----- Provided data

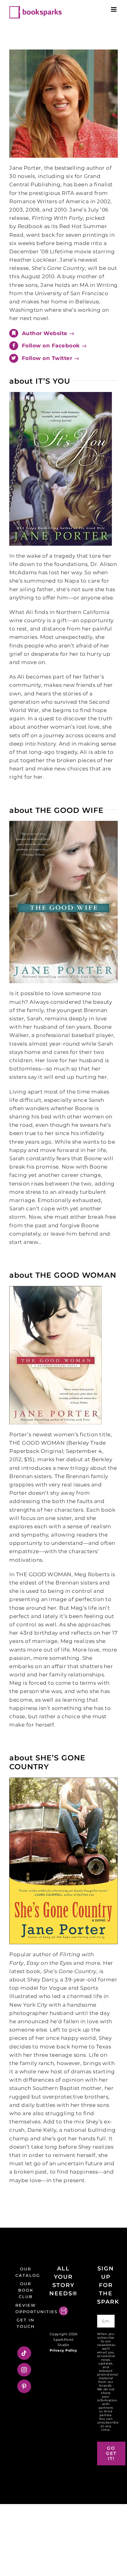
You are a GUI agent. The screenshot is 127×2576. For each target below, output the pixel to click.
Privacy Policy (63, 2350)
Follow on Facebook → (54, 345)
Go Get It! (111, 2453)
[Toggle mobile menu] (114, 9)
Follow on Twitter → (51, 358)
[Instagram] (24, 2369)
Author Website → (48, 333)
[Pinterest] (24, 2386)
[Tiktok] (24, 2353)
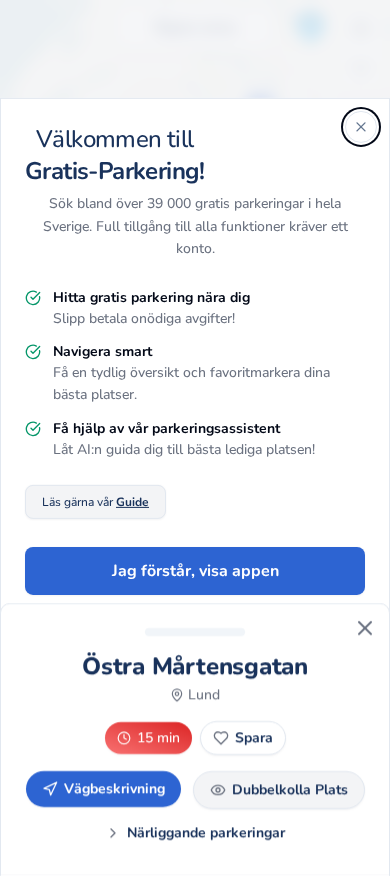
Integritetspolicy (216, 734)
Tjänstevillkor (322, 734)
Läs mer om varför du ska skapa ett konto (195, 644)
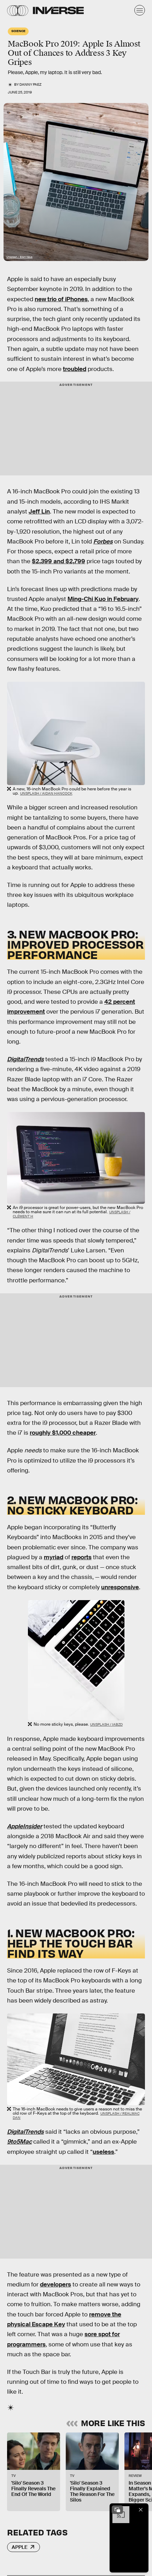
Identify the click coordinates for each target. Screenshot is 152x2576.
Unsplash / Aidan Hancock (46, 793)
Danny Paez (30, 84)
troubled (74, 369)
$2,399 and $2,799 (58, 561)
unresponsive (120, 1587)
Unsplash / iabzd (106, 1724)
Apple (20, 2547)
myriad (53, 1557)
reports (81, 1557)
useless (103, 2152)
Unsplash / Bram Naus (19, 257)
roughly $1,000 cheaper (63, 1432)
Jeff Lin (39, 511)
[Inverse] (58, 10)
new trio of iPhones (61, 299)
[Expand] (117, 2509)
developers (55, 2284)
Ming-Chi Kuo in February (103, 599)
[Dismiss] (140, 2509)
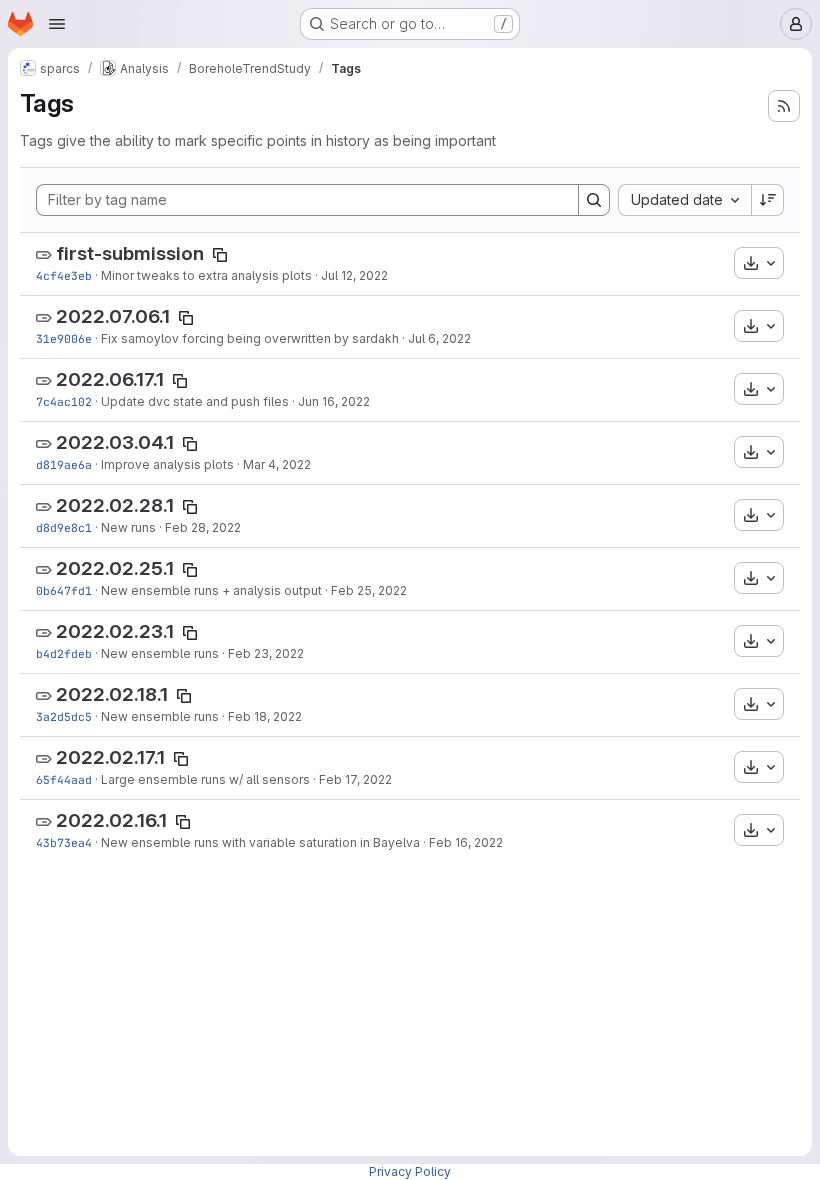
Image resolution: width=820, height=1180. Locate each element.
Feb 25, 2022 (369, 590)
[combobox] (684, 200)
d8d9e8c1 (64, 527)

----------

Directions:
Return word for word the line bearing "Author Website → (48, 333)" and every later line of the entries, but none of the pictures.

Output of the task:
Author Website → (48, 333)
[Pinterest] (24, 2386)
[Tiktok] (24, 2353)
Integritetspolicy (216, 734)
Tjänstevillkor (322, 734)
Läs mer om varför du ska skapa ett konto (195, 644)
Identify the click coordinates for each target. Screenshot is 152x2576.
Unsplash / Aidan Hancock (46, 793)
Danny Paez (30, 84)
troubled (74, 369)
$2,399 and $2,799 (58, 561)
unresponsive (120, 1587)
Unsplash / iabzd (106, 1724)
Apple (20, 2547)
myriad (53, 1557)
reports (81, 1557)
useless (103, 2152)
Unsplash / Bram Naus (19, 257)
roughly $1,000 cheaper (63, 1432)
Jeff Lin (39, 511)
[Inverse] (58, 10)
new trio of iPhones (61, 299)
[Expand] (117, 2509)
developers (55, 2284)
Ming-Chi Kuo in February (103, 599)
[Dismiss] (140, 2509)
Image resolution: width=820, height=1180. Locate each element.
Feb 25, 2022 (369, 590)
[combobox] (684, 200)
d8d9e8c1 (64, 527)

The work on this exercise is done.